Anna Williamson on postnatal trauma

“I had very bad postnatal depression and trauma [after giving birth to Enzo], but I think it’s very important to be as open and as honest as possible,” Anna comments.

She continues: “Other women and fathers can feel alienated thinking ‘is it just me’, but the reality is it’s never just you. If we all believe what’s behind a filter on Instagram then the world would be a very unrealistic place.”

What are the common issues parents face? Are you ever asked about ‘bonding issues?

Anna went on to reveal ‘bonding issues’ is one of the most common problems new mums approach her about and revealed that she had also struggled to bond with her own son after he was born.

“Bonding issues was the biggest thing, and it was something that really affected me when I had Enzo,” Anna revealed.

“This Hollywood notion of falling madly and utterly in love with your newborn the moment they emerge is, actually, a bit of a myth.”

Why do new mums experience these bonding issues?

“Lots of parents don’t feel that intense initial bond, and there’s lots of reasons for that,” Anna explains.

“The shock and exhaustion of giving birth [can trigger it] and there’s also the floods of hormones flinging around the body – sometimes, the right hormones aren’t released at the right time.

“Bonding and loving your child instantly was a real taboo topic that came up and I think we, as parents, need to be honest that it’s ok to feel like that initially.”

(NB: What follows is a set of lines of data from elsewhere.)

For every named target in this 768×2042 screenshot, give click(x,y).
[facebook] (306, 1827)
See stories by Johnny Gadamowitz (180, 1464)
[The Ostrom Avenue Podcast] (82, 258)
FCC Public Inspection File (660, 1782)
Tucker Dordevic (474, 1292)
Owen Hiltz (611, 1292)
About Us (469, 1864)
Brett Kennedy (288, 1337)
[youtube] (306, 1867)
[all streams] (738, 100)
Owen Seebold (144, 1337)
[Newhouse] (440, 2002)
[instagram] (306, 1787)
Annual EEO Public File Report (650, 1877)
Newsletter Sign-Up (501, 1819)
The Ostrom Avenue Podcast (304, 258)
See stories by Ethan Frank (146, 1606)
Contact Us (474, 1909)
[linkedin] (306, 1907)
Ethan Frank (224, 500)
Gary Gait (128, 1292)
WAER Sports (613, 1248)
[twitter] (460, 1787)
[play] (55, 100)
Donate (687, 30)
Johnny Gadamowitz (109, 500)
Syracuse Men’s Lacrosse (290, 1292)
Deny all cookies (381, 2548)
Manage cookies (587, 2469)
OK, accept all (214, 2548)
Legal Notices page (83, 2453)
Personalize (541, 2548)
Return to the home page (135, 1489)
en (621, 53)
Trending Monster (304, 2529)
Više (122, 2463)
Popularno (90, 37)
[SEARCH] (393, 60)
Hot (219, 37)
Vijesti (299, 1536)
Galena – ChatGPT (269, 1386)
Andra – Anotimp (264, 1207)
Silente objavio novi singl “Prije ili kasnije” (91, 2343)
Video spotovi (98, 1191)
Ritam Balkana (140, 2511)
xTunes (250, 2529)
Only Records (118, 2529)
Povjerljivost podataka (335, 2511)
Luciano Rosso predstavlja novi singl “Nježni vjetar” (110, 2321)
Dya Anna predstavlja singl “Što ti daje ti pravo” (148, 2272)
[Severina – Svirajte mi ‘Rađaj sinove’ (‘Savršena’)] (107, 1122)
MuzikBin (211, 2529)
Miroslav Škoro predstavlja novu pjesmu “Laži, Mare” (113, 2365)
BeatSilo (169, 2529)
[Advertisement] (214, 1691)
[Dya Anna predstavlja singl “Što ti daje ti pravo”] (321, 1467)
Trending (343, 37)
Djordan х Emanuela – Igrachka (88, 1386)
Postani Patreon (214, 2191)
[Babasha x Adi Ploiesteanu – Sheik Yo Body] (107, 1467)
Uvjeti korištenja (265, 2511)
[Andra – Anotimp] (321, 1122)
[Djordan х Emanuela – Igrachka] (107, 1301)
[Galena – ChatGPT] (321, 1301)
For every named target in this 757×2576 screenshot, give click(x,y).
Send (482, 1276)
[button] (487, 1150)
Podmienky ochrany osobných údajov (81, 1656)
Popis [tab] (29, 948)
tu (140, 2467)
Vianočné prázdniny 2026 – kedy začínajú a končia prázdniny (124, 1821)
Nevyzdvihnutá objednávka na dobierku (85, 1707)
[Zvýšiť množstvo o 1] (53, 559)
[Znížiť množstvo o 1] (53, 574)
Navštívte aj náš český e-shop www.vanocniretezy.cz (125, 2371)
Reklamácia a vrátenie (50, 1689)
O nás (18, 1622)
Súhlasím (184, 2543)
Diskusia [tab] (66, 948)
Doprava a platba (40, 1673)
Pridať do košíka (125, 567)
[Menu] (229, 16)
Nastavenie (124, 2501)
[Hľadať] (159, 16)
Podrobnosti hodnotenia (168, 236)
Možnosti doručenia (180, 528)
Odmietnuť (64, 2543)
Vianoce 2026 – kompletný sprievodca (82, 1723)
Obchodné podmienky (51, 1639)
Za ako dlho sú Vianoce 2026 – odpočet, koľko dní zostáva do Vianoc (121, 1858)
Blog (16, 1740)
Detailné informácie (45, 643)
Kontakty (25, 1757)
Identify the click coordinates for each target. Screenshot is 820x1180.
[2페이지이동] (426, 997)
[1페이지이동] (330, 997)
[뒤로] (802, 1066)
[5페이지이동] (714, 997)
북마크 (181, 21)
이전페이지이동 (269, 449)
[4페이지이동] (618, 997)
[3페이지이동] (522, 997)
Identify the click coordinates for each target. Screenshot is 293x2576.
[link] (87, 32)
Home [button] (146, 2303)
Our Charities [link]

Speaking about other emotions  or unexpected issues new parents may experience, Anna revealed loss of identity is something she’s often asked about, adding: “I hear a lot from parents during my research, people are grieving their pre-baby life and finding parenthood quite overwhelming.”

What about the dads? Should we do more to help with male postnatal depression?

And it’s not only mums who can struggle to adjust to life with a baby, Anna explains men also reach out to her about their parental anxiety.

“Statistics show it’s something that definitely affects men, as many as one in 10 fathers experience postnatal depression.But if women struggle to talk about it then, for dads it’s even more so. I think, as women, we should take responsibility of that.”

Admitting that she was ‘quick to shutdown her husband when he voiced his struggles after the birth of their son, Anna now urges women to acknowledge their partner’s feelings.

“It’s really important to validate their feelings as well because they are also going through an incredible life change.”